Icons, Ship Models and the Art

Attempting to capture the essence of a model-builder’s work, this illustration captures the ideal model builder’s situation. See the leaflet, “Build This Model of Flying Cloud Donald McKay’s Most Famous Clipper Ship of the Year 1851” by James Tate; reprinted through Courtesy of Popular Mechanics (date unknown). It's here in our catalog.

Iconic attention-grabbers, finished models are entertaining, too. People like you identify with the concepts that a miniature conjures up, imagining themselves to be part of the scene before them: it's reality brought down to size. Model makers are artists who like the process of model-building. It’s a way to be busy but productive, while daydreaming about some historical ship’s times---be it 20th century sea battles or the first sea-going adventures or circumnavigation.

The Model Ship Her Role in History. / Norman Napier Boyd. This book inspired me to learn more about the ship modeler's art.
It is a curious fact, that all historic ship models were not created equally. In fact, although we think of ship models as the domain of hobbyists with loads of talent and time on their hands, models have traditionally served a wide array of needs, from devotional to opportunistic.

Why build a model?

Models, representing full-sized objects in miniature scale, conveyed ideas about how a vessel should look once constructed. As far back in history as Egyptian times (to 5000 B.C.), models were made to represent the powerful, the dreams and intent of the entombed person. As history unfolds, we see that before rulers and shipwrights built ships, models were made first, to help envisage the sizes and shapes 3-dimensionally. This convention persisted to the twentieth century in contracts between client and shipyard.
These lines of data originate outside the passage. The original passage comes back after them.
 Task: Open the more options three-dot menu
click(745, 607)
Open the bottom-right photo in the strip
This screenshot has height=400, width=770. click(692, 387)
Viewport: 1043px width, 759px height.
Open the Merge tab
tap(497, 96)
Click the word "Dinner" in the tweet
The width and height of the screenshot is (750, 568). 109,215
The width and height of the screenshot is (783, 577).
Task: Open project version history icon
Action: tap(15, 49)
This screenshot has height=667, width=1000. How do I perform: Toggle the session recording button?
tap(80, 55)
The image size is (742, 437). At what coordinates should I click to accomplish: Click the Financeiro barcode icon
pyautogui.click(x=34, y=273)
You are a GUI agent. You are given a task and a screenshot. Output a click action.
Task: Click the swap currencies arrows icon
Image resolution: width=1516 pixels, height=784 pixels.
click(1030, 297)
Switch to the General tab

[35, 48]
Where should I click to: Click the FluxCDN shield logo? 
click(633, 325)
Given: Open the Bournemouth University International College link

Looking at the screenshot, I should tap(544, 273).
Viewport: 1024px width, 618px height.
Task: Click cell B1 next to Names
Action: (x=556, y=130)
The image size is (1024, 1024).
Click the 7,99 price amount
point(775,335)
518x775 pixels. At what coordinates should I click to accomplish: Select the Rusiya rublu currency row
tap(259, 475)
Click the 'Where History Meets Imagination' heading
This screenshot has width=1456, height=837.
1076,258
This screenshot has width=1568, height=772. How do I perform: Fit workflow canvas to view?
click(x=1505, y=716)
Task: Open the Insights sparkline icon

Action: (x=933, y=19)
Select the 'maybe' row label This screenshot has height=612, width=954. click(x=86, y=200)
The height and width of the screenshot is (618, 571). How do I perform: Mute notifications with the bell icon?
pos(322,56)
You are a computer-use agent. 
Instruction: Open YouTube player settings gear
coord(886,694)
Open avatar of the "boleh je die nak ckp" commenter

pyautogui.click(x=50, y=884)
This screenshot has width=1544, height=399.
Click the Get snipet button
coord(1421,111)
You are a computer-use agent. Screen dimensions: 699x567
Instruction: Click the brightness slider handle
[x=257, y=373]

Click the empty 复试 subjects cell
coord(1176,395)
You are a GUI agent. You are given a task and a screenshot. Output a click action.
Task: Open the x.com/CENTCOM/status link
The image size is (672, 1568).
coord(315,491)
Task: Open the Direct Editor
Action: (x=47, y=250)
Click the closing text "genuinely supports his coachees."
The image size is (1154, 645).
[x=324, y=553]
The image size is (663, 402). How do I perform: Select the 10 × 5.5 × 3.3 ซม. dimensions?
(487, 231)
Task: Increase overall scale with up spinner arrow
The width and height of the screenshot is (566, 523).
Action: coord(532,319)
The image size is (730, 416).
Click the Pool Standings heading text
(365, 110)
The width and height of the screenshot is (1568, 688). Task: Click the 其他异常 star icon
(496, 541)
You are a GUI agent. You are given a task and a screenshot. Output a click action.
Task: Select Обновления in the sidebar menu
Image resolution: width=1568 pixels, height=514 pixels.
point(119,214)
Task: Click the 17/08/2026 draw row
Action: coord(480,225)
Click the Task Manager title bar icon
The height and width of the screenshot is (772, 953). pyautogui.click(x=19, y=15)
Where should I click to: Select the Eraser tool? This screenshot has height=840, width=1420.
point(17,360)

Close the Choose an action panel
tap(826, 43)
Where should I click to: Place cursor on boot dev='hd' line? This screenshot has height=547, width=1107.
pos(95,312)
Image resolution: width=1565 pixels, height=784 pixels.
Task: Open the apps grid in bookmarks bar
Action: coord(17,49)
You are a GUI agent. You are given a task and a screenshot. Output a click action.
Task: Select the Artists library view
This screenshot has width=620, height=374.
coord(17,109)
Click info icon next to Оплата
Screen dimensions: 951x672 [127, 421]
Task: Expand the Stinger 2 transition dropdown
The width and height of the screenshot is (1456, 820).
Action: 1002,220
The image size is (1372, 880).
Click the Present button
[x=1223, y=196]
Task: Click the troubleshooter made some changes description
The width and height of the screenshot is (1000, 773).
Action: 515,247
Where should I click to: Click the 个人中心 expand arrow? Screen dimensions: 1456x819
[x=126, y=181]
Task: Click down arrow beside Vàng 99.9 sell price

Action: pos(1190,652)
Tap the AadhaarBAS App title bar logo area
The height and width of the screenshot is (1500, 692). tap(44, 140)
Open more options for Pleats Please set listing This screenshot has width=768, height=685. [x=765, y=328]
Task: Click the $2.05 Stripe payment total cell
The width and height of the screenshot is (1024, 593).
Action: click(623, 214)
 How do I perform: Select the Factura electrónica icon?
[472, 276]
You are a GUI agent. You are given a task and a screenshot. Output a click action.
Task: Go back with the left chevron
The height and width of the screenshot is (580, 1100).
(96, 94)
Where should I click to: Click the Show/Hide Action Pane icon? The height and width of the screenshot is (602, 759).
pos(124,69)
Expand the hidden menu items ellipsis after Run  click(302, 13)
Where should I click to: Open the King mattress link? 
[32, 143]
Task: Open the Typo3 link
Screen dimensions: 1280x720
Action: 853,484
Then, too, ship models were made by sailors and prisoners to replicate existing naval and merchant ships. These models represented memory and culture and typically they resembled ships on which they had sailed and thus had significant experience. And those model-makers closely following their religious beliefs constructed models as votives or offerings, pleas for escape from calamity at sea.

Models encompass the world of recreation and entertainment. With the technologies of the twentieth century such as radio control and filmmaking, movie-goers were delighted and awed by the illusion of shipwreck, battles at sea, mutiny, etc., all told with ships that were a fraction of life-size---the model.

In the Foreword to Boyd’s book, Dr. Alan Scarth is quoted as saying that ship models play an important part in the knowledge base that is gained by a visit to a Maritime Museum. A ship model, due to its 3-dimensional quality is symbolic, holding the attention of its admirer while an inspection of every detail is matched to their imagination and personal questions.

You can read or peruse model shipbuilding books in the Los Angeles Maritime Museum Research Library. This Library display can be seen in the Navy Hall at the Museum, along with books and models,and all around the Museum.